What began as an experiment in social media performance art rapidly evolved into an enterprise spanning NFTs, memecoins, a health supplement brand, an influencer agency, a record label and a quarterly magazine of net-art criticism. What made this possible was Remilia’s NFT collection, Milady, now valued at $160 million. With the birth of Milady, Remilia’s army of posters had an instantly recognizable identity — blending the trends of our times: cutesy anime and digital outsider art — with money.
Anyone with the right aesthetic, a high tolerance for flippancy and a good meme game could join in. Remilia’s user base expanded beyond net artists and crypto developers, attracting fashion students, online Catholics, cosplayers, figures from New York’s Dimes Square scene and Estonian nationalists.
Much like a religious cult — and indeed the MAGA movement itself — Remilia explicitly recruited outsiders. It acted as a home for those alienated by online cancellations and censorship.
And its influence on the new conservative ecosystem is everywhere. Elon Musk tweeted a Milady meme in 2023; Ethereum co-founder Vitalik Buterin adopted one as his profile picture on X. It’s even rumored that Remilia is developing NFTs for the Vatican.

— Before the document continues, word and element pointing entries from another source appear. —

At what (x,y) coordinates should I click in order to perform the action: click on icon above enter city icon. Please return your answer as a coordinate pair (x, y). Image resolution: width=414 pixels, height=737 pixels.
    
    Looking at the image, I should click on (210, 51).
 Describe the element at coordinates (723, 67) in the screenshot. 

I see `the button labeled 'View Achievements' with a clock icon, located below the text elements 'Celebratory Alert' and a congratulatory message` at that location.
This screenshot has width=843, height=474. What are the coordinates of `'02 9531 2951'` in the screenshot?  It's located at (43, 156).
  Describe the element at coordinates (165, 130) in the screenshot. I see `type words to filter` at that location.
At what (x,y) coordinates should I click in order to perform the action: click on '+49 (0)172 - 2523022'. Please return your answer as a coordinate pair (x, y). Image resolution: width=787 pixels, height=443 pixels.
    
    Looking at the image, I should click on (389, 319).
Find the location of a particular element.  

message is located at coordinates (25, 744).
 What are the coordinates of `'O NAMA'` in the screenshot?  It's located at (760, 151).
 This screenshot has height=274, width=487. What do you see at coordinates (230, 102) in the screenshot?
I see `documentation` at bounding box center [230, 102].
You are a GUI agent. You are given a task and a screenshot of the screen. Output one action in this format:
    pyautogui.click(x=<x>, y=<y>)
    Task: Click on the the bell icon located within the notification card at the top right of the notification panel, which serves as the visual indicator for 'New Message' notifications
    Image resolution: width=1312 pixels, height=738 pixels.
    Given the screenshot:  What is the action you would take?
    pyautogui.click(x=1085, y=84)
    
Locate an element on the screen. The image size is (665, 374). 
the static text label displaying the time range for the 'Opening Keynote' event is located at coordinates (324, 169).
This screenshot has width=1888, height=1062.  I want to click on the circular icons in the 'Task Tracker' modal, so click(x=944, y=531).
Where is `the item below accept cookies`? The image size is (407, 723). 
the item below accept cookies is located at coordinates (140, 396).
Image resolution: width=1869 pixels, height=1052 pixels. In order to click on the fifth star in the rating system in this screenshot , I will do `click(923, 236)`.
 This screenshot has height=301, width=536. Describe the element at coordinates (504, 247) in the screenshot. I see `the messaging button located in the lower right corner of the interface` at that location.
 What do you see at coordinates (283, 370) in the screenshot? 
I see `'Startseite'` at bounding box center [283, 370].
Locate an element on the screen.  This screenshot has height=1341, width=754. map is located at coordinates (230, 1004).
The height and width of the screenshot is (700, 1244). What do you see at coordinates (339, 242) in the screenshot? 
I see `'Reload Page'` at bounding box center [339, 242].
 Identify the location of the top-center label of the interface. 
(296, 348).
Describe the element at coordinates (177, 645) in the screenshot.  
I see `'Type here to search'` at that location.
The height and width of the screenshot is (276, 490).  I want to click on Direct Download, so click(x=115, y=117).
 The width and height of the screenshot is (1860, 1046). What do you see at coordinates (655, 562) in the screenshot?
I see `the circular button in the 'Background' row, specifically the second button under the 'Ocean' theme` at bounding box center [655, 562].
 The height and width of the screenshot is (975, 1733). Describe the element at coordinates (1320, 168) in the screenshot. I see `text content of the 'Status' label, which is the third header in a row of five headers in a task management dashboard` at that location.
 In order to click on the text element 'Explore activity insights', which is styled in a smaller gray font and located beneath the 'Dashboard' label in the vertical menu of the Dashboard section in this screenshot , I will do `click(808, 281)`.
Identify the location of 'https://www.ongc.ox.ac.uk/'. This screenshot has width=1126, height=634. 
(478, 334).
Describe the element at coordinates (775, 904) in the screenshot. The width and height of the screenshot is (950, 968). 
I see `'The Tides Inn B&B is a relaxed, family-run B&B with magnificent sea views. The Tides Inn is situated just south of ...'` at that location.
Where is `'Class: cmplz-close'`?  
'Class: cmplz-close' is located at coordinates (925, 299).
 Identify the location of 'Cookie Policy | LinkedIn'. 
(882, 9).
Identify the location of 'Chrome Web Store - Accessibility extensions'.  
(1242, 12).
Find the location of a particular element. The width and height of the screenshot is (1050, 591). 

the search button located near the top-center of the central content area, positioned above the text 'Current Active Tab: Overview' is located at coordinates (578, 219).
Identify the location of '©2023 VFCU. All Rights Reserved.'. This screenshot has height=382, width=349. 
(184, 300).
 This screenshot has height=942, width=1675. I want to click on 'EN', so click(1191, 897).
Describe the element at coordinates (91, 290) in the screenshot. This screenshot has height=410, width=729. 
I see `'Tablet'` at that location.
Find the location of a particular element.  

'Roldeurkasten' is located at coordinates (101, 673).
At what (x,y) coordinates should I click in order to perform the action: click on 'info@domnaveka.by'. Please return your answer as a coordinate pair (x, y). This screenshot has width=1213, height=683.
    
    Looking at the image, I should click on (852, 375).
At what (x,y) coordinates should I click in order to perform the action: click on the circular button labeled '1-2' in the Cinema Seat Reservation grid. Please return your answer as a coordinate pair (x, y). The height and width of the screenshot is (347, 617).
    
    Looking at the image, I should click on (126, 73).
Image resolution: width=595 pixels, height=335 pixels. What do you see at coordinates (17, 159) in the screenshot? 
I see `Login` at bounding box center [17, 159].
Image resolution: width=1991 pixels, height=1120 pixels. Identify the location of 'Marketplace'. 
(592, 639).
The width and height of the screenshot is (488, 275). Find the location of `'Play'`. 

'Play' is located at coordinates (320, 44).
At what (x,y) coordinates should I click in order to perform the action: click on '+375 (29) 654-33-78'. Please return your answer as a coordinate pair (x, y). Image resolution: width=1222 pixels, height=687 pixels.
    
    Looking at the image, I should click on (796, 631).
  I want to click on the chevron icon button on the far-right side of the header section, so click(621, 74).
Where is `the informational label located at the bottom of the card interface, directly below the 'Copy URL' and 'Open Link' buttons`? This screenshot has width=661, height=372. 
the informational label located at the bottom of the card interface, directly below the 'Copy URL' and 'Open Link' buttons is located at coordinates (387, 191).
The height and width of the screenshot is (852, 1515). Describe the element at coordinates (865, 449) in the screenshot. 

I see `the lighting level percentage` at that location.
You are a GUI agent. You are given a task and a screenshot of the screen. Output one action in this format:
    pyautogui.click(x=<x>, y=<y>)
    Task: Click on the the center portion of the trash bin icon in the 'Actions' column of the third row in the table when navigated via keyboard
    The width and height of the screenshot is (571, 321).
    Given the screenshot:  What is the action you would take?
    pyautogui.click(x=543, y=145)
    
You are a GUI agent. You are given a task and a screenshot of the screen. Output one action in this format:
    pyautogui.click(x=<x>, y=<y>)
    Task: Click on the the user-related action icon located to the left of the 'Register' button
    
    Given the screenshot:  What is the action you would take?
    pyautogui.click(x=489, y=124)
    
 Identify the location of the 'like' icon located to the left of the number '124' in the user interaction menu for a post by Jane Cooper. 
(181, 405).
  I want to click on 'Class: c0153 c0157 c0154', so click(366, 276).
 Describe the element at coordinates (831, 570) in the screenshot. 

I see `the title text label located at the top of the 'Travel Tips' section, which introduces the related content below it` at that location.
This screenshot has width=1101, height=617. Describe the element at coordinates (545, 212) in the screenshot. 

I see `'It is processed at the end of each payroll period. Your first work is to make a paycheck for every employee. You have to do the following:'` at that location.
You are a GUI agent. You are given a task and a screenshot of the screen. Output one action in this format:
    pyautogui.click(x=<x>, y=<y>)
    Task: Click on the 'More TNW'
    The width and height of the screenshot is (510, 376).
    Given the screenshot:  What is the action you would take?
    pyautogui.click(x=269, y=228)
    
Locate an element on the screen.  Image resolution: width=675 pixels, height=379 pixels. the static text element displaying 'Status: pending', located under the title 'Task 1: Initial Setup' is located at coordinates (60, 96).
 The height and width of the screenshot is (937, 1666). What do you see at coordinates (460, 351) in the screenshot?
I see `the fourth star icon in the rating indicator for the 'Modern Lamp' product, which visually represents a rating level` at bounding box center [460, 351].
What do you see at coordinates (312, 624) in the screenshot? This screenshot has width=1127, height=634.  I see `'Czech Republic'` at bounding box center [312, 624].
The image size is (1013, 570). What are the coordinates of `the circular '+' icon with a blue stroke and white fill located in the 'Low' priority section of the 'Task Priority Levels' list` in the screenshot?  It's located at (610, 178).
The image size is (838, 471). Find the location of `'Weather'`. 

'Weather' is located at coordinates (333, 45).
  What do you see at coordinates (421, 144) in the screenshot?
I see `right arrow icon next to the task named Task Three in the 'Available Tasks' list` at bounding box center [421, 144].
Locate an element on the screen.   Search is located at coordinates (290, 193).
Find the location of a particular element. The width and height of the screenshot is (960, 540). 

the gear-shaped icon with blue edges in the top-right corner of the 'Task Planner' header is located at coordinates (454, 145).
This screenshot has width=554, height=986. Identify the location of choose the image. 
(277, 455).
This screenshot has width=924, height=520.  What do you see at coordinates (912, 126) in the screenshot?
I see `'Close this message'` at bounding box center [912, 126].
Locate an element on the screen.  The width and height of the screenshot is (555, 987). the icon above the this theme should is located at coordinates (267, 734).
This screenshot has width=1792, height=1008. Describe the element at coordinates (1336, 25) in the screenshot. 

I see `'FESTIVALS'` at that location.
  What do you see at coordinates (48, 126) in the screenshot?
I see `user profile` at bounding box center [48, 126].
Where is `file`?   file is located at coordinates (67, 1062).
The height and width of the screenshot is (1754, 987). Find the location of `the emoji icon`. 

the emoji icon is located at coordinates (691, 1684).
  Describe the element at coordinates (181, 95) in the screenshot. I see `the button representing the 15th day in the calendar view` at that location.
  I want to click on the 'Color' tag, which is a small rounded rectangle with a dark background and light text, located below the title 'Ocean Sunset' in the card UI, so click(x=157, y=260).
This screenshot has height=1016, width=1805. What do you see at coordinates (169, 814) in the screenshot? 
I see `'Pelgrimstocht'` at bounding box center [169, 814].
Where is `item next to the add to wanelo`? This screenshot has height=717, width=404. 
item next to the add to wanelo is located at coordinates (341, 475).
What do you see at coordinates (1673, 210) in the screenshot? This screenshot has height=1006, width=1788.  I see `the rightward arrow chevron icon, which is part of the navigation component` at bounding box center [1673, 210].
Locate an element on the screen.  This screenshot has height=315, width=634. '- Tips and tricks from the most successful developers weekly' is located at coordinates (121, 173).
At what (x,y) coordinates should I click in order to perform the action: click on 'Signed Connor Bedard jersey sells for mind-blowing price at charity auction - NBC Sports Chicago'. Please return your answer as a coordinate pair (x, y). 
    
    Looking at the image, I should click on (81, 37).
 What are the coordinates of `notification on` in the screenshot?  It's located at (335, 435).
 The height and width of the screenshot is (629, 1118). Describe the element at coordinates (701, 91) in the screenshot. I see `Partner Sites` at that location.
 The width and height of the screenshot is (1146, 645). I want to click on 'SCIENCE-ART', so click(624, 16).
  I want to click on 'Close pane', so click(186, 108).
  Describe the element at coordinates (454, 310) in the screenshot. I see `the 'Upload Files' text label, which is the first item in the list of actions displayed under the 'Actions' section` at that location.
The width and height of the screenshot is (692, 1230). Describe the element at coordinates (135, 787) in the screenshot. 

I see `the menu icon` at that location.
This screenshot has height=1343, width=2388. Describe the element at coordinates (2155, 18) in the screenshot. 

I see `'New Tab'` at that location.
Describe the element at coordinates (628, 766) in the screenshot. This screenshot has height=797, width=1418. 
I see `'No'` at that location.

Remilia chimes with the subversive, mocking online culture of younger MAGA supporters. It is characterized by what Fang calls its “jovial irreverence.” Its style emphasizes speed, imitation, “copypasta” (copying and pasting other people’s content), “schizoposting” (affecting mental breakdown for emotional effect), writing in machine-translated Chinese and referencing internet culture. It acts as a workshop for producing content which all its users are encouraged to steal. The result is a deliberate obscuring of intent. This ambiguity is central to the appeal. The typical Remiliaite is a paradox: intensely online but engaged with physical spaces (Milady raves in London, Tokyo and New York happen often); hypercapitalist yet aesthetically and philosophically sophisticated; a devotee of ketamine-fueled club nights but conservative in personal life (Fang and Dobis are reportedly both married).
Like Trump, Remilia is obsessed with China, which Fang describes as the fulcrum of “mutually assured technological acceleration.” While Remilia stands to benefit from favorable crypto regulation, its public alignment with the Trump movement is perhaps best explained by their aesthetic compatibility. Trump’s 2024 campaign was defined by viral images: his mugshot, his stint as a McDonald’s worker, the triumphant fist pump.
At the heart of Remilia’s approach is the thinking of the British writer Nick Land, a self-described neoreactionary who wrote the movement’s bible — The Dark Enlightenment — and whose philosophy of accelerationism has long been in vogue among Silicon Valley rightists. It posits that rapid technological progress will lead to a reconstitution of reality, one that Remilia intends to shape.
Like futurism and vorticism, the artistic movements that embraced the disruption of the early twentieth century and influenced the politics of the right, Remilia has an energy which matches Trump’s — and promises more disruption to come.